Pendant ses études de génie civil à Port-au-Prince, Jean voyait les avions militaires brésiliens atterrir à l'aéroport depuis les fenêtres de son appartement d'étudiant. Plongé dans les livres, Jean se documentait sur les caractéristiques du sol, les formations rocheuses et la géographie du Brésil. Il a beaucoup étudié les capitales d'État comme Rio de Janeiro et São Paulo, mais le destin l'a amené à Recife, dans le nord-est du pays.
C'est à bord d'un avion militaire, comme ceux qu'il observait depuis sa fenêtre, que Jean a fini par atterrir dans une nouvelle ville, grâce à une action conjointe des gouvernements brésilien et haïtien. « C'était en 2010, et après le séisme, il n'y avait plus de vols commerciaux. Je me souviens de ne pas avoir pu dormir la nuit parce que je quittais mon pays en pleine crise après le séisme. C'était une expérience difficile à vivre », admet-il.
La barrière de la langue, qui l'effrayait au début, il l'a surmontée depuis longtemps. Même installé dans sa nouvelle maison, il souhaite toujours trouver des moyens d'aider son pays d'origine. « Tous les Haïtiens ont un sentiment très fort à l'égard de leur pays. Aujourd'hui, je peux dire que je cherche des moyens de développer l'éducation et la technologie dans mon pays ».
Jean dirige aujourd'hui une entreprise de géotechnique, spécialisée dans l'étude des sols et des sous-sols. Il est également chercheur dans le domaine du pétrole et du gaz et termine son doctorat en génie civil.
Après avoir commencé sa nouvelle vie au Brésil, il a réussi à faire venir ses frères et sœurs Juliette, Benedict et Davidson dans le pays. Il a également épousé Iracema, une Brésilienne, et leur fille, Esther Marina, vient d'avoir dix ans. Avec sa famille et ses amis, il a créé une ONG appelée GADE, qui soutient la distribution de fournitures humanitaires en Haïti et au Brésil, ainsi que l'intégration des réfugiés et des migrants par le biais de différentes initiatives dans les domaines de l'éducation, du sport et des loisirs.
Le football, la passion qui l'a lié au Brésil avant même qu'il ne devienne un migrant, reste une grande partie de la vie de Jean. « Le sport peut être un outil de changement social. Il peut être un moyen d'aborder des questions importantes pour la vie des migrants et d'attirer l'attention sur des politiques publiques indispensables ».

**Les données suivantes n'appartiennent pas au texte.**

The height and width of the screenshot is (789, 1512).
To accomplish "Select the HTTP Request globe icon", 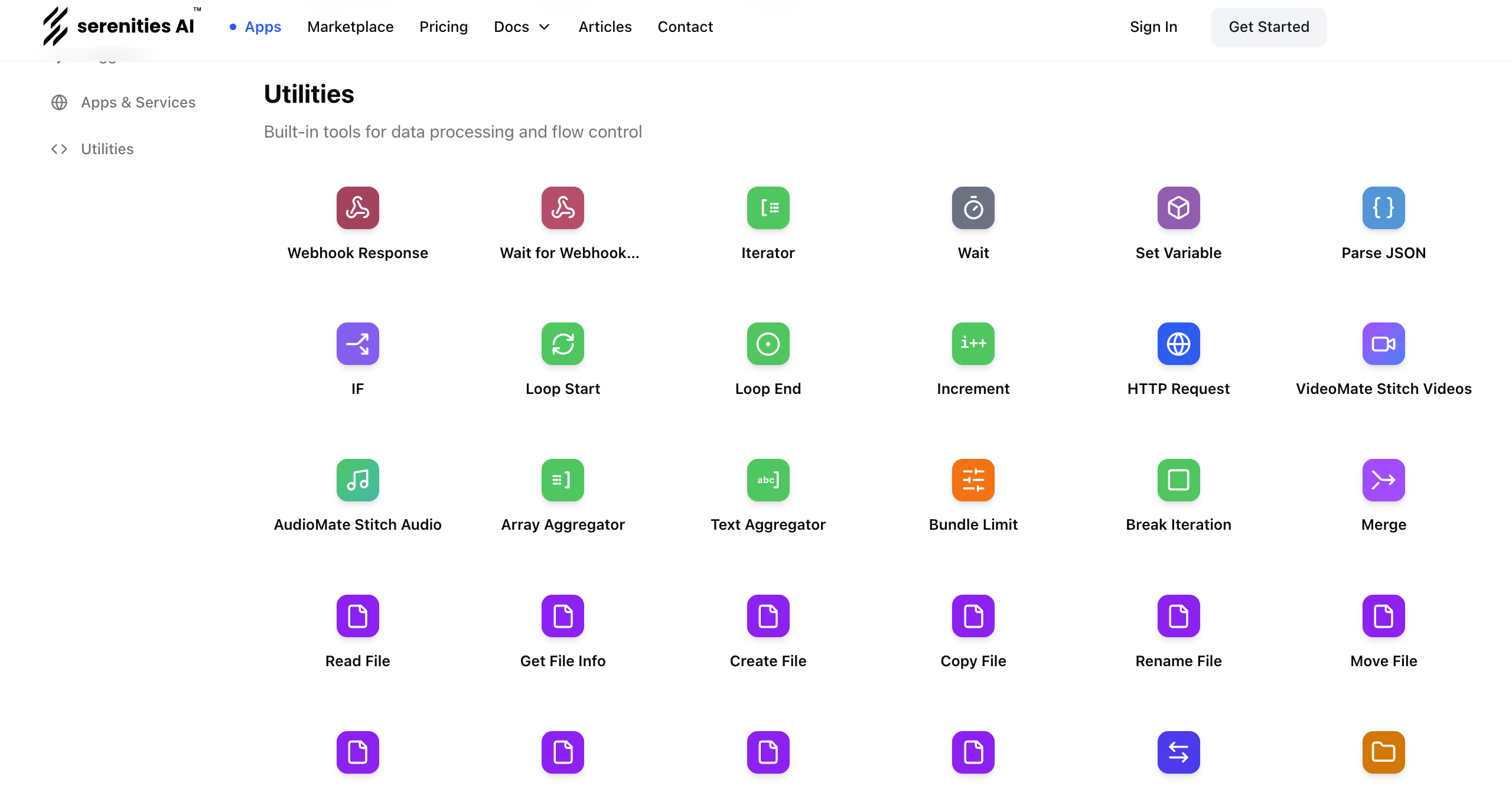I will point(1178,344).
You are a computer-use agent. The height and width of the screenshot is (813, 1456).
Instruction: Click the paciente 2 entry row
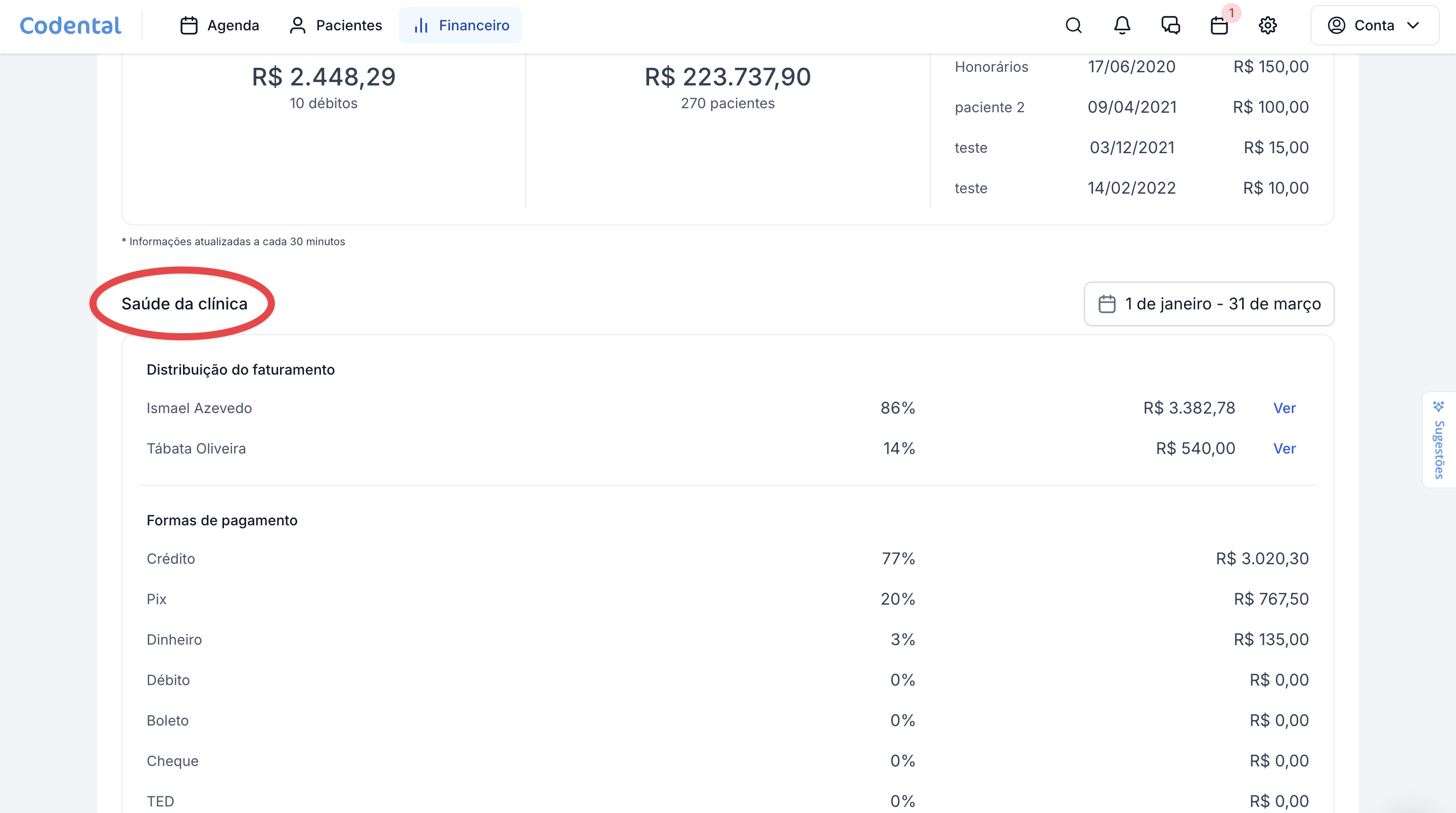[990, 107]
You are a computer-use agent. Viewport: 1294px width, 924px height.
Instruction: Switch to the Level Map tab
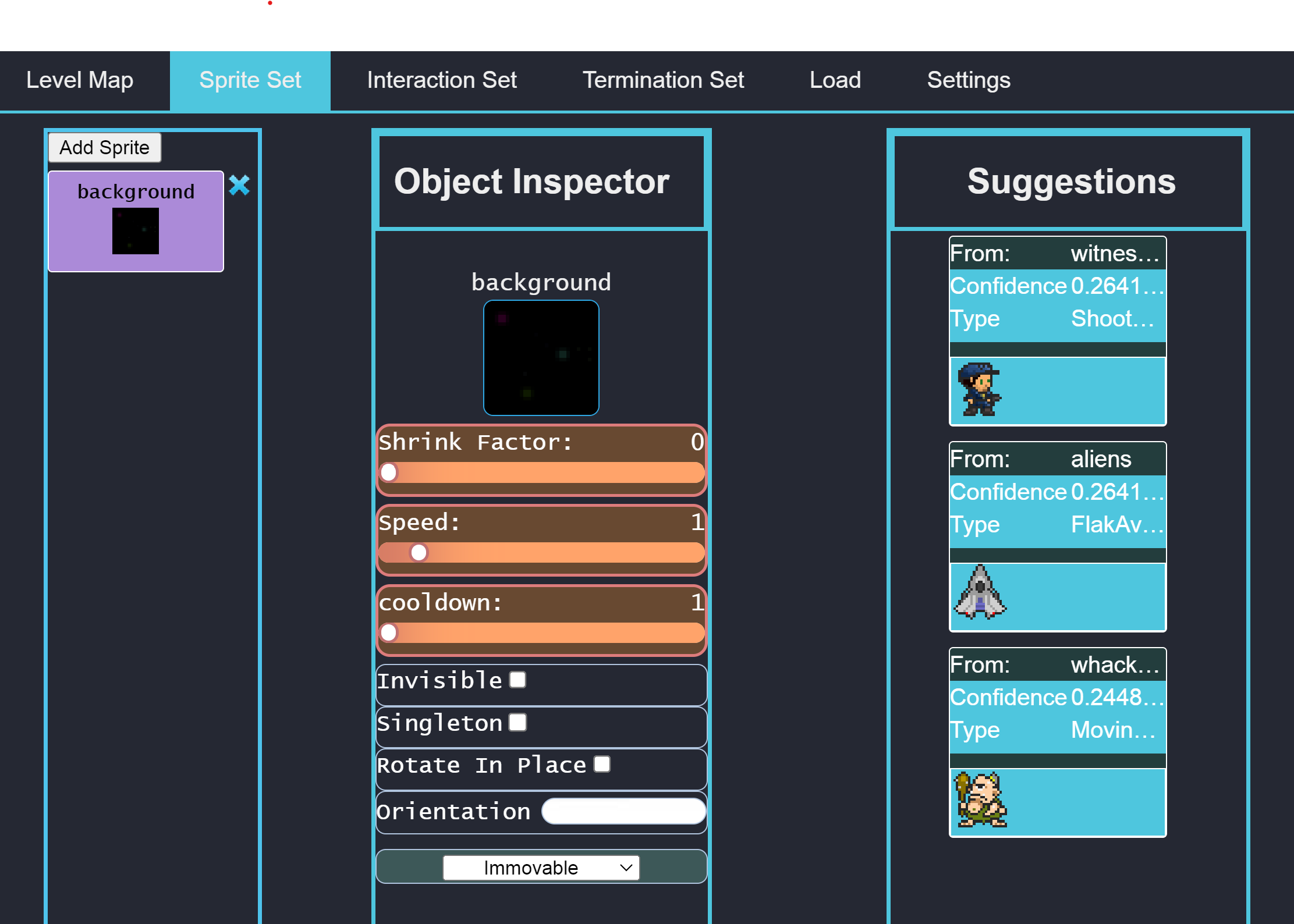(80, 80)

C'est ainsi qu'est née la Coupe du Pernambouc pour les migrants et les réfugiés. La Coupe est un projet visant à l'intégration socioéconomique des migrants dans la région. En 2022, avec le soutien de l'Organisation internationale pour les migrations (OIM) et de plusieurs autres entités, la compétition a réuni des hommes et des femmes de 12 nationalités. Outre les matchs, l'événement comprend des conférences sur les droits et la citoyenneté, des présentations culturelles et une foire pour les entrepreneurs migrants.
La réaction positive du public a incité Jean et ses coorganisateurs à commencer à planifier la prochaine édition. « Nous voulons que notre projet s'attaque à la xénophobie et au racisme et qu'il suscite la paix dans les stades ».
Jean et ses collègues progressent dans la construction d'une société plus inclusive, en fournissant à la communauté des migrants des outils d'intégration tout en stimulant le développement local.
« Les gens migrent pour diverses raisons, parce qu'ils veulent la paix, parce qu'ils recherchent une meilleure éducation ou pour être avec leur famille, par exemple. Cette force et cette motivation que nous avons sont un moteur qu'il faut utiliser pour continuer à faire avancer les choses », déclare Jean.
Les gens migrent pour diverses raisons ; parce qu’ils veulent la paix, parce qu’ils recherchent une meilleure éducation ou pour être avec leur famille, par exemple. Cette force et cette motivation que nous avons sont un moteur qu'il faut utiliser pour continuer à faire avancer les choses.